=== Aim of the exercise ===
Exactly reproduce all the records, keeping pictures out of the copy.

=== Records provided ===
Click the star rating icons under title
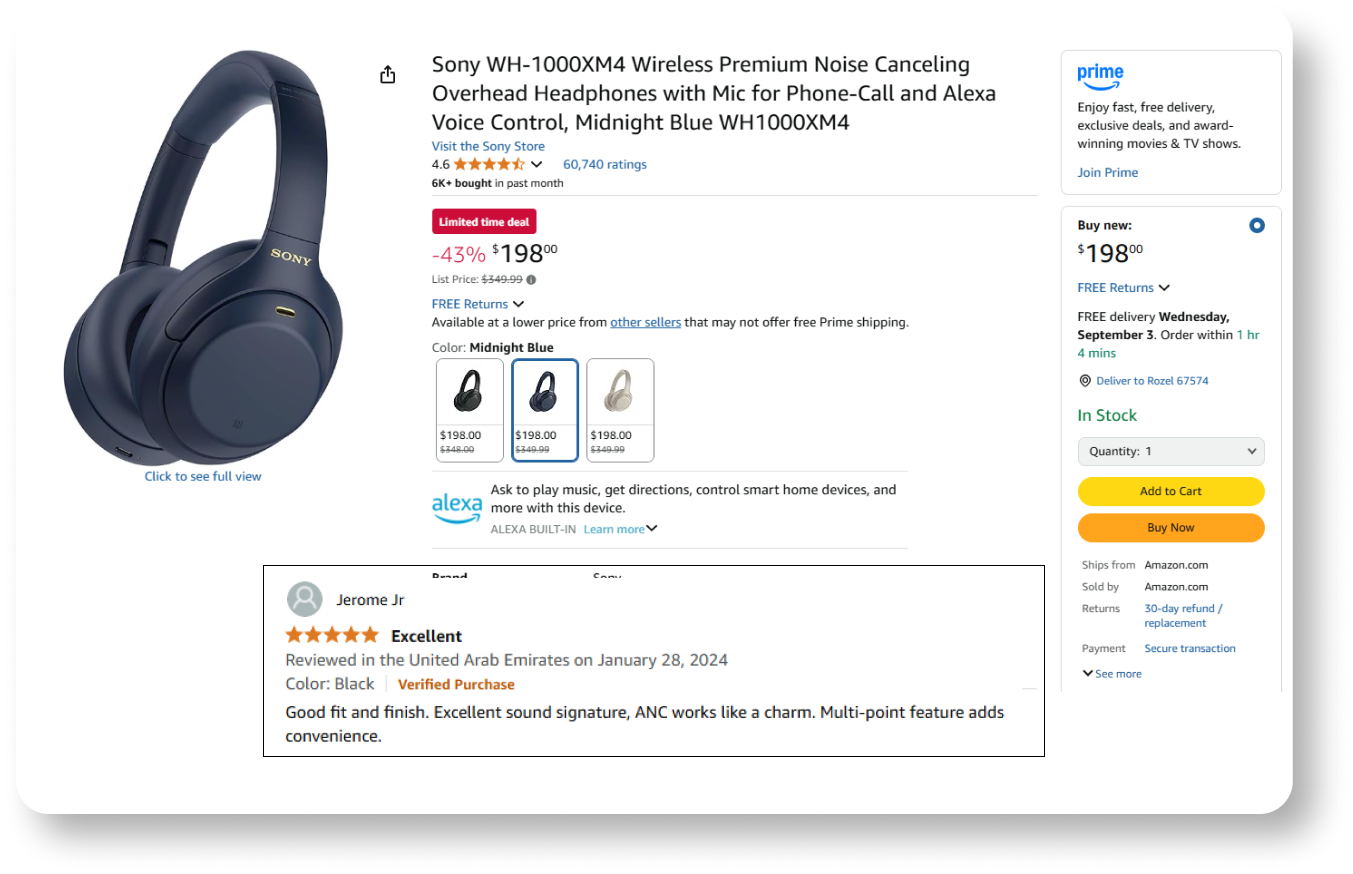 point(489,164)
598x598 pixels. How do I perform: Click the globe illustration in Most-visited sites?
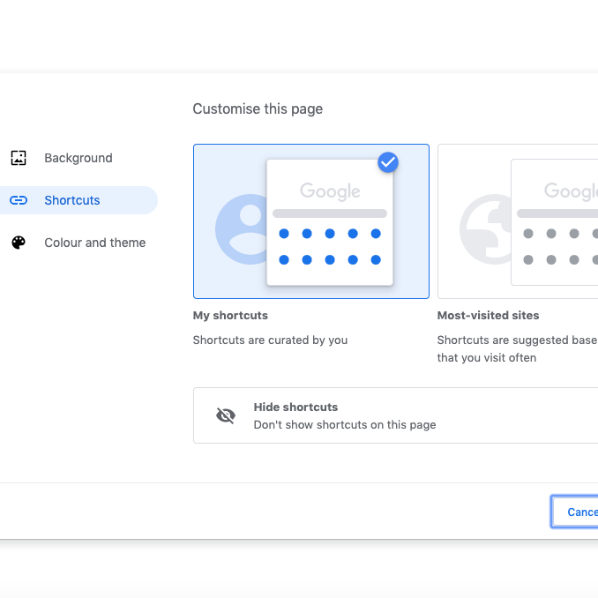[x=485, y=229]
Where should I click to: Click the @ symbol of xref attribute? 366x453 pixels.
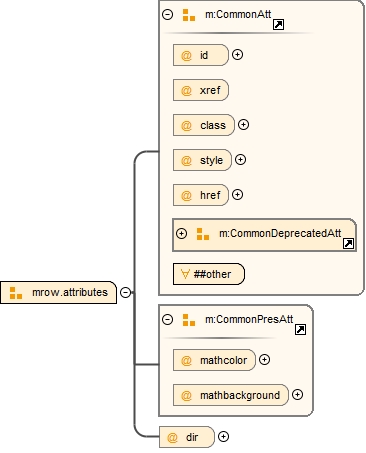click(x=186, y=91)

=== Completed task ===
Click the star rating icons under title
 point(489,164)
598x598 pixels. How do I perform: Click the globe illustration in Most-visited sites?
[x=485, y=229]
Where should I click to: Click the @ symbol of xref attribute? 366x453 pixels.
click(x=186, y=91)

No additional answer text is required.